At first I found Dagobert very annoying, too eccentric, too flip, a man who was always looking for a job but never finding one. Yet he grew on me as the book moved along and Jane and Dagobert quickly became candidates for my favorite detecting couple in Golden Age fiction. This is the first in a series of 12 books about the pair, and it will be interesting to see how they continue falling into situations with murders to solve. I should note that I read several of the series when I was much younger, and I remember enjoying them. But tastes change, so we shall see.
She Shall Have Murder also provides a very interesting look at post-war life in London with its privations, for example rationing and feeding gas meters with shillings. The characters in the law office are interesting and the plot has enough complexity to keep it interesting. Romances abound in this story but they contribute to the plot and do not take it over.

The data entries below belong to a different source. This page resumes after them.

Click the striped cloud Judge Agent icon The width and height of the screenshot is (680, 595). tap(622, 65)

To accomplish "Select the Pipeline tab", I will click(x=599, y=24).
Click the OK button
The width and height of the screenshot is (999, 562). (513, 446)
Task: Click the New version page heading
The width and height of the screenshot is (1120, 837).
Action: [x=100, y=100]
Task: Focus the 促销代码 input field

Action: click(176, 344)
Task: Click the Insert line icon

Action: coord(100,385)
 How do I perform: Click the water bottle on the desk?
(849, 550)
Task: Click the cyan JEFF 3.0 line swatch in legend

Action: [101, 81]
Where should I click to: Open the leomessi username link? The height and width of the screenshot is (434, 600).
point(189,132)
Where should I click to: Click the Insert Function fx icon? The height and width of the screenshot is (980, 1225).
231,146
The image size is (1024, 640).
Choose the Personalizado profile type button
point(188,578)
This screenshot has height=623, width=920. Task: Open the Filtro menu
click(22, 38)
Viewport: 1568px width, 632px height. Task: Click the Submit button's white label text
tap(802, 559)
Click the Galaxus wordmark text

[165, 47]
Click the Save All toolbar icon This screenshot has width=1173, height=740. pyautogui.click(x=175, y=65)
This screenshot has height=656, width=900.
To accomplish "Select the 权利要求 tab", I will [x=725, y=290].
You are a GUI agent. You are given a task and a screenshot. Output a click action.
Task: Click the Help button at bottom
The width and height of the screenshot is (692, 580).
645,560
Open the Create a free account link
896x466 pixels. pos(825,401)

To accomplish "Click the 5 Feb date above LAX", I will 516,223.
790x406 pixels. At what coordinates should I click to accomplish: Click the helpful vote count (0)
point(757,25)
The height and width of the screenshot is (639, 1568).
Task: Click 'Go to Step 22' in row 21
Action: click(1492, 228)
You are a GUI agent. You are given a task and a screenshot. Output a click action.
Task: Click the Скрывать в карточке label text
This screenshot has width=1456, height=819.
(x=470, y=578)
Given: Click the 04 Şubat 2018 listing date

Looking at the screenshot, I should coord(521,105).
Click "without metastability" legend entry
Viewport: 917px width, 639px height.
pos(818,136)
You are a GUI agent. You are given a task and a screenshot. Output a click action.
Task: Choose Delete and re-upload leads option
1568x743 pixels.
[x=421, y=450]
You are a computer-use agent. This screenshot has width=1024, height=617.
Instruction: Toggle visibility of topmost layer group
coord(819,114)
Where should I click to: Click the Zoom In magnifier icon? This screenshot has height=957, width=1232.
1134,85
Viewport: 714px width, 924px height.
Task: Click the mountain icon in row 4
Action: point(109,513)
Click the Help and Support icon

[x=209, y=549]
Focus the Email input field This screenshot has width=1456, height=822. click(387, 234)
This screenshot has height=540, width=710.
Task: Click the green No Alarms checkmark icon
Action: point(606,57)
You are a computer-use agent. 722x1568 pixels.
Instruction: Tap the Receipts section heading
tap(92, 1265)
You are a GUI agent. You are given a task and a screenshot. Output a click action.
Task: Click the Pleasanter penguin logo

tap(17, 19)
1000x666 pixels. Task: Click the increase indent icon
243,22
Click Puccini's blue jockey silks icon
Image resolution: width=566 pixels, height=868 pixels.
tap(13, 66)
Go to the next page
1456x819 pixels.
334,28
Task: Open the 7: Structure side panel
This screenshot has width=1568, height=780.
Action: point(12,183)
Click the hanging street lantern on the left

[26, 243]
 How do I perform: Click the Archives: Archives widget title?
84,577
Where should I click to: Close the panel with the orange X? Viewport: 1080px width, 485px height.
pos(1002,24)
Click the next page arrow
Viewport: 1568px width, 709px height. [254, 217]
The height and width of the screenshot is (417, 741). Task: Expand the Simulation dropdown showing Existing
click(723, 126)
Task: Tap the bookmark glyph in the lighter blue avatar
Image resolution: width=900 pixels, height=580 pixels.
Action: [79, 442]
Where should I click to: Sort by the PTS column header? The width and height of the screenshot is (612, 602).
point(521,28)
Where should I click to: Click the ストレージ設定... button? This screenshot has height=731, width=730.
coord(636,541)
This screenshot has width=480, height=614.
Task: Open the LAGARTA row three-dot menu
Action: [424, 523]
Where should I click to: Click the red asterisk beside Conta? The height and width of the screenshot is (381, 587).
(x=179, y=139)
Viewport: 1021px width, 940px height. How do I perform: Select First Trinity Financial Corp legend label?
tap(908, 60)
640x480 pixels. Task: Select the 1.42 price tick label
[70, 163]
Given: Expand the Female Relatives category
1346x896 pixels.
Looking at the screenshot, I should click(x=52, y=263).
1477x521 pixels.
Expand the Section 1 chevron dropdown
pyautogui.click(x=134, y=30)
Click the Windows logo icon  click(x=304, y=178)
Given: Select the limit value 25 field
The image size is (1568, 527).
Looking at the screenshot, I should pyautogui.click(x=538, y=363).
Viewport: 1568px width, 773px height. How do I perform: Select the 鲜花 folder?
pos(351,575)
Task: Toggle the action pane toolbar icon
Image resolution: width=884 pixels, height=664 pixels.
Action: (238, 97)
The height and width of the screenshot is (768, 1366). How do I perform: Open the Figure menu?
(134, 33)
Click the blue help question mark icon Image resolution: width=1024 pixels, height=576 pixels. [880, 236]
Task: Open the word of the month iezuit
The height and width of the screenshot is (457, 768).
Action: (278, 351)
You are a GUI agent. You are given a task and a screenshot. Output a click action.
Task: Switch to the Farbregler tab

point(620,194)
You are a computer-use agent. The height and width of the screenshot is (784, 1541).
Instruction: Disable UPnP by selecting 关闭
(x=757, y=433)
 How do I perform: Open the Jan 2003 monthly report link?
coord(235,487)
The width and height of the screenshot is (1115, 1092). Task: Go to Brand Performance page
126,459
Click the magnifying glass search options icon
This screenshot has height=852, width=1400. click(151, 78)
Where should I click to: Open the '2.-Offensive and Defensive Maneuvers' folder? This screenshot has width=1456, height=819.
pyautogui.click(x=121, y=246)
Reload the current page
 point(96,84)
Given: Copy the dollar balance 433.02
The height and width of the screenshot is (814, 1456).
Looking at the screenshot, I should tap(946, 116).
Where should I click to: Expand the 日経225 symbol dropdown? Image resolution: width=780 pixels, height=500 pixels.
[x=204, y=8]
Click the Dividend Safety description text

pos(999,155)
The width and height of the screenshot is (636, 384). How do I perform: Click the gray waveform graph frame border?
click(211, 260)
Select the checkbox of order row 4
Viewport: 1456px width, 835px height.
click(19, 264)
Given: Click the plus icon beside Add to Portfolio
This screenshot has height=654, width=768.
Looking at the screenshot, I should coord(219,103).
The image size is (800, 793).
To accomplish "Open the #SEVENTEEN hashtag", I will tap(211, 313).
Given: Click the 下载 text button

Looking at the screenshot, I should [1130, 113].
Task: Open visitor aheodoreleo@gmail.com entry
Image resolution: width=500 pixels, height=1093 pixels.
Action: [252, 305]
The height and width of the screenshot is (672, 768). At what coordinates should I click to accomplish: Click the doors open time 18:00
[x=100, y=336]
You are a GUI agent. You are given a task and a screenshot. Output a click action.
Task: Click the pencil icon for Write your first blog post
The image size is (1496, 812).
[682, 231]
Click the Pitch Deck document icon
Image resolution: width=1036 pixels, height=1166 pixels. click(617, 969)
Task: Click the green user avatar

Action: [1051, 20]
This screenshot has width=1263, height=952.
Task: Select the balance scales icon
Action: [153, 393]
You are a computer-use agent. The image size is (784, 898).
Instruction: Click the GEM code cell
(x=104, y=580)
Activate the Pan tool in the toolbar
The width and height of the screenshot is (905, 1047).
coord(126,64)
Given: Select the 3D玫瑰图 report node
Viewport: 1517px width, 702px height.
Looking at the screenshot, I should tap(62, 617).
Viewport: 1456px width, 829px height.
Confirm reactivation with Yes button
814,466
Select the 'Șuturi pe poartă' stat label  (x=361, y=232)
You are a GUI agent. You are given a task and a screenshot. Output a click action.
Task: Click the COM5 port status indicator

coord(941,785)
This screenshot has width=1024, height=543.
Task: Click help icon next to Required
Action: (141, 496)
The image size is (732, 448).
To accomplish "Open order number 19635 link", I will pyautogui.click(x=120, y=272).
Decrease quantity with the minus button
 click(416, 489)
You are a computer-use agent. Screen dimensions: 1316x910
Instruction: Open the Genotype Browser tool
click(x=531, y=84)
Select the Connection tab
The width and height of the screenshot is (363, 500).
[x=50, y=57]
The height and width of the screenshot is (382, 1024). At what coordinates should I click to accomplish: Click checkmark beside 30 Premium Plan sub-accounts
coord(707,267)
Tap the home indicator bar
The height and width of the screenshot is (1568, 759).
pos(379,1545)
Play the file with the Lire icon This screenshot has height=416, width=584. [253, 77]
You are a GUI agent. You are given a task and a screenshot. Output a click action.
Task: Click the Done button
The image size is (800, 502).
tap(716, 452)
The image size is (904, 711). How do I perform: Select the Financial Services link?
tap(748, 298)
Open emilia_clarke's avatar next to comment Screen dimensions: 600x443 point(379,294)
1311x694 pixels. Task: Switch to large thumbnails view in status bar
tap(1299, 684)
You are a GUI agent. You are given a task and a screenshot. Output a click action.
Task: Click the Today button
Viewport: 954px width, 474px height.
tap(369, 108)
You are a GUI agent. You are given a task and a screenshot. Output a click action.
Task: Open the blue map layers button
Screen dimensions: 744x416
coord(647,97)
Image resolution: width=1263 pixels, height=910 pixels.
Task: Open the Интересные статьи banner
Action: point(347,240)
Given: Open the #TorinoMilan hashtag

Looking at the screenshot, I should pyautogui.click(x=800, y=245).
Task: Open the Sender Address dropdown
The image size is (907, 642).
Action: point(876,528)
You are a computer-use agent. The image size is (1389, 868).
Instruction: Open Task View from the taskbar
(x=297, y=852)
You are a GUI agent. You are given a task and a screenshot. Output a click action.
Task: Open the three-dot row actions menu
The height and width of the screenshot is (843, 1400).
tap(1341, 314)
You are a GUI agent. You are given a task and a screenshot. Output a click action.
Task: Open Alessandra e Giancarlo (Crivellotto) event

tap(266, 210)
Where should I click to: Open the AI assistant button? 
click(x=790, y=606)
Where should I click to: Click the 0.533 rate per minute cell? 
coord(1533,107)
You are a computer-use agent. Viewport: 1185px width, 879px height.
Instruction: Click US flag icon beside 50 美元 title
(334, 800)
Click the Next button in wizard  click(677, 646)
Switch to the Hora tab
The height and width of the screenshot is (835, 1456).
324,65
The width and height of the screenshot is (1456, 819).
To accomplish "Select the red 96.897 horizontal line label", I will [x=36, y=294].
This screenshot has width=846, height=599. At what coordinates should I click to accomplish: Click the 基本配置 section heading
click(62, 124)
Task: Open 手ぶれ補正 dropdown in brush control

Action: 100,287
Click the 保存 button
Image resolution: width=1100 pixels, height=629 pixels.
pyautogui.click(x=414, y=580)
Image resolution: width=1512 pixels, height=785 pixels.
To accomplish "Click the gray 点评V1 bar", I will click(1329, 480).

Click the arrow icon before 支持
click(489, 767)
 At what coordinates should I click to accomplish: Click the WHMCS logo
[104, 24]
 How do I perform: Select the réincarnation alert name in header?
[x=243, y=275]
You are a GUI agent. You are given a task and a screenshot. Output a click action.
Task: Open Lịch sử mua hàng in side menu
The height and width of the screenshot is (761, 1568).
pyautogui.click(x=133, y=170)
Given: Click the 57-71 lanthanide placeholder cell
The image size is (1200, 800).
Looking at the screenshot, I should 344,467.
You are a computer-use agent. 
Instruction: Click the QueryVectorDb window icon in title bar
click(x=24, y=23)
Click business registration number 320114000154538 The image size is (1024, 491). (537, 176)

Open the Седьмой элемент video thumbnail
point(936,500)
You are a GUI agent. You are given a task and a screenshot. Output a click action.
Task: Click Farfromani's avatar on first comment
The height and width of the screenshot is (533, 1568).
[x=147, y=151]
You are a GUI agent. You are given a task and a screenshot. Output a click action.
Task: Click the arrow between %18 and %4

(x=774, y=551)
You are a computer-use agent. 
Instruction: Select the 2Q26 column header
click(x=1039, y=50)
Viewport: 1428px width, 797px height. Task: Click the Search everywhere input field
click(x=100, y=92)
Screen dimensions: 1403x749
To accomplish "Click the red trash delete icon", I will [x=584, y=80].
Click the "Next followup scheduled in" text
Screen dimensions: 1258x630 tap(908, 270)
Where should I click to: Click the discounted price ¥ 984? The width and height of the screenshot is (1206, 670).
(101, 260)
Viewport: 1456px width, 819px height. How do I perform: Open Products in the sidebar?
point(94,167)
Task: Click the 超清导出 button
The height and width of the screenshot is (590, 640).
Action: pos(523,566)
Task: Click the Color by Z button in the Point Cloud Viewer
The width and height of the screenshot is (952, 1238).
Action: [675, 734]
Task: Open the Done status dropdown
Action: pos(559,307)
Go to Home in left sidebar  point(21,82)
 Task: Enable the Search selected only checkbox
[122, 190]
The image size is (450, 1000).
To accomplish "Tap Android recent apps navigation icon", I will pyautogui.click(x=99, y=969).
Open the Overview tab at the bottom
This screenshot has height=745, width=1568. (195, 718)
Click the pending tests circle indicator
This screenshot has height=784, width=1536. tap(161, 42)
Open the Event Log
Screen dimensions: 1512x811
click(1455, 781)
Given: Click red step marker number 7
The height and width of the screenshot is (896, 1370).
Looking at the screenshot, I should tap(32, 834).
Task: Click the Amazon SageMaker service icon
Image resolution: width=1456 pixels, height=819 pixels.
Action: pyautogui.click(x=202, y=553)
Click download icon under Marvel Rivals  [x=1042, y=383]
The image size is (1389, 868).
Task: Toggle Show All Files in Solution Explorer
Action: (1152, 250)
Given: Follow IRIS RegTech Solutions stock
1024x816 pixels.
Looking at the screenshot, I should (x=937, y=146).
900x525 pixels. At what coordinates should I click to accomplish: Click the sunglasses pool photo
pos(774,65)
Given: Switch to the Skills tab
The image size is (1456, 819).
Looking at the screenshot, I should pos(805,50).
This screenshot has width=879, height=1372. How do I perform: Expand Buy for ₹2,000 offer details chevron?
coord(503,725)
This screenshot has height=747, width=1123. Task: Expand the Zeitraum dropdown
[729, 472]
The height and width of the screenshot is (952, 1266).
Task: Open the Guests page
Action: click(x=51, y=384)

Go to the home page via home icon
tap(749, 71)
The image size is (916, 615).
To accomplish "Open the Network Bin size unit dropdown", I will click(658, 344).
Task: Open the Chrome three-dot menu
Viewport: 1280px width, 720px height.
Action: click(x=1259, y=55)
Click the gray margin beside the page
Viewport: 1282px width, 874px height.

My husband is from Ohio so I was interested to see that the author, Delano Ames, was born in Mount Vernon, Ohio in 1906. Per the Knox County Historical Society site, Ames "left the United States about 1935 and spent most of the rest of his life in Europe."
There are several other good reviews and overviews of this book:
- Yvette's review at In So Many Words
- B.V. Lawson's review at In Reference to Murder
- Annie's review at A Bookish Type
Publisher: Dell, 1949. Orig. pub. 1948.